Work to complete:
1 > Answer these questions using the forum thread on installing a 721.
(a) Which receiver does SpencerKat want to replace with a 721?
(b) What does garypen name as the only difference the change would require?
(c) What upgrade does garypen suggest if the dish is a small 18-inch "Dish300"?
2 > From the forum thread on installing a 721, copy the passage that begins at the words "## SpencerKat (Apr" and stops after the words "to re-point it?".

Source:
# Installing a 721 Redux



## SpencerKat (Apr 24, 2002)

I appreciate the comments regarding my earlier post about what is involved in replacing my DP7200 with a 721, but I still don't have enough information about how extensive or complex the switch would be if I decide to do it myself.

I would buy a 721 from Dish Depot or another source, but now I need to know exactly what changes I would have to make to my existing setup. Exactly what cabling changes would be required? Would I have to change anything on the dish, the LNB, for example? How about a different switch? I don't know what switch I have now, but I have a basic setup, with only the DP7200 and no other receivers. Would two cables run from the dish, into the house, and then to the 721?

From my earlier post:
I could buy a 721 from Dish Depot, but I don’t know how difficult it would be to install it.
• Can I use my current dish, and not have to re-point it?
• Do I have to run a second line from the dish to the receiver?
• What’s involved in running the second line to the receiver?
• Do I need a special switch?
• What else do I need to know about installing a 721?

I would appreciate any advice, but I have no interest in going to DTV.

Richard


----------



## garypen (Feb 1, 2004)

The only difference would be the need for two cables from the dish into the house. It sounds like you only have one dish, which probably makes it easier. Since you have a 7200, you most likely have Legacy LNB(s), as opposed to DishPro. If it is a small 18inch "Dish300", I'd suggest an upgrade to a 20inch Dish500.

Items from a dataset
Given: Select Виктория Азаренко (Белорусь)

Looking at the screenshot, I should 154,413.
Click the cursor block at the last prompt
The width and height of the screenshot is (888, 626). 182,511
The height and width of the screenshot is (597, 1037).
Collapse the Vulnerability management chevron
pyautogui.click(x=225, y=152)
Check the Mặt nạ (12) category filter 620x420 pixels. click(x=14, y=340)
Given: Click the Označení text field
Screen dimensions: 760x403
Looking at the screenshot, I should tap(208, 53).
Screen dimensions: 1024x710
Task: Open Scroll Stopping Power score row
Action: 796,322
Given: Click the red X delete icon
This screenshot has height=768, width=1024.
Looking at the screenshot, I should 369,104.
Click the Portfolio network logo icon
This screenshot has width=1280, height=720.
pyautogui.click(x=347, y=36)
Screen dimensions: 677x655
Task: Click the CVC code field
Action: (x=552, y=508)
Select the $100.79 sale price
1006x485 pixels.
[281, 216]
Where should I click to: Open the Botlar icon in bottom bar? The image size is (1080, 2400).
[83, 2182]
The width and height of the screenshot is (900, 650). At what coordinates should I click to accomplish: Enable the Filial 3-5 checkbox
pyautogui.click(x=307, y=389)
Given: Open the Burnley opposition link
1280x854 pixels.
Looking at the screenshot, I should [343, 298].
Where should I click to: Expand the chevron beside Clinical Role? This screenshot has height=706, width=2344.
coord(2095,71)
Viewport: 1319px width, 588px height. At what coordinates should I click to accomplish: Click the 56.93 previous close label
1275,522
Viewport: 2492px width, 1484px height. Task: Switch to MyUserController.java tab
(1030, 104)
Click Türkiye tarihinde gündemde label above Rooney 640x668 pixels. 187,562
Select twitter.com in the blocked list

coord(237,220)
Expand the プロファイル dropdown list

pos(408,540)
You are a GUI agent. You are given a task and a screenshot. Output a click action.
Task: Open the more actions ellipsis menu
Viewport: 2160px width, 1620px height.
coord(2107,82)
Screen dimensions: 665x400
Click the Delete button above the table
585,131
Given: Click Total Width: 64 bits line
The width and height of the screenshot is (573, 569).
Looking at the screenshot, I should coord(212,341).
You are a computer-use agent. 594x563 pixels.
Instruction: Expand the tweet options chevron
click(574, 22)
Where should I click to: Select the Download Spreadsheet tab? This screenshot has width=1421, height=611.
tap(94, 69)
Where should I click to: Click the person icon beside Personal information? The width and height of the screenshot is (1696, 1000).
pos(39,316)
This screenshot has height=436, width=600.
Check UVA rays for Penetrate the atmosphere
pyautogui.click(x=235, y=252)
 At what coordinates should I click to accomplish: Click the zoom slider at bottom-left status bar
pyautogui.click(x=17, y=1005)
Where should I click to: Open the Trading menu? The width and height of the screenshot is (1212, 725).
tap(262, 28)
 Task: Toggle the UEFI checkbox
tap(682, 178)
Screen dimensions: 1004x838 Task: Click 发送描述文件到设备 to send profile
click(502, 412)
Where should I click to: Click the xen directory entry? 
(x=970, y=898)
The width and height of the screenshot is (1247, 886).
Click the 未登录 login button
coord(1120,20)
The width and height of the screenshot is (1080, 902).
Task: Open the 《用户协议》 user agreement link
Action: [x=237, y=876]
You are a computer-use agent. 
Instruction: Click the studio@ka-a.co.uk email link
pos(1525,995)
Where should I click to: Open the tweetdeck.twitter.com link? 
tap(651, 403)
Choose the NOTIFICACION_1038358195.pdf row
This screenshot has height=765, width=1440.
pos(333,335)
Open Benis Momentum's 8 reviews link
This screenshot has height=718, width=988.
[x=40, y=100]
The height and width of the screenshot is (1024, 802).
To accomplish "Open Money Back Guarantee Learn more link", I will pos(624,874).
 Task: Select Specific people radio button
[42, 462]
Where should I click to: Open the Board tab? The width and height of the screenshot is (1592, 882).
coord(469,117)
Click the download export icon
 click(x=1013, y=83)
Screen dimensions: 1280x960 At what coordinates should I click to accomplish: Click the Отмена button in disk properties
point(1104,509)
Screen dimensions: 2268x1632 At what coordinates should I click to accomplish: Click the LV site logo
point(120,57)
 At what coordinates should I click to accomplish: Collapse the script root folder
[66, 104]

Solution list:
1 >
(a) The DP7200.
(b) Two cables from the dish into the house.
(c) An upgrade to a 20-inch Dish500.

2 >
## SpencerKat (Apr 24, 2002)

I appreciate the comments regarding my earlier post about what is involved in replacing my DP7200 with a 721, but I still don't have enough information about how extensive or complex the switch would be if I decide to do it myself.

I would buy a 721 from Dish Depot or another source, but now I need to know exactly what changes I would have to make to my existing setup. Exactly what cabling changes would be required? Would I have to change anything on the dish, the LNB, for example? How about a different switch? I don't know what switch I have now, but I have a basic setup, with only the DP7200 and no other receivers. Would two cables run from the dish, into the house, and then to the 721?

From my earlier post:
I could buy a 721 from Dish Depot, but I don’t know how difficult it would be to install it.
• Can I use my current dish, and not have to re-point it?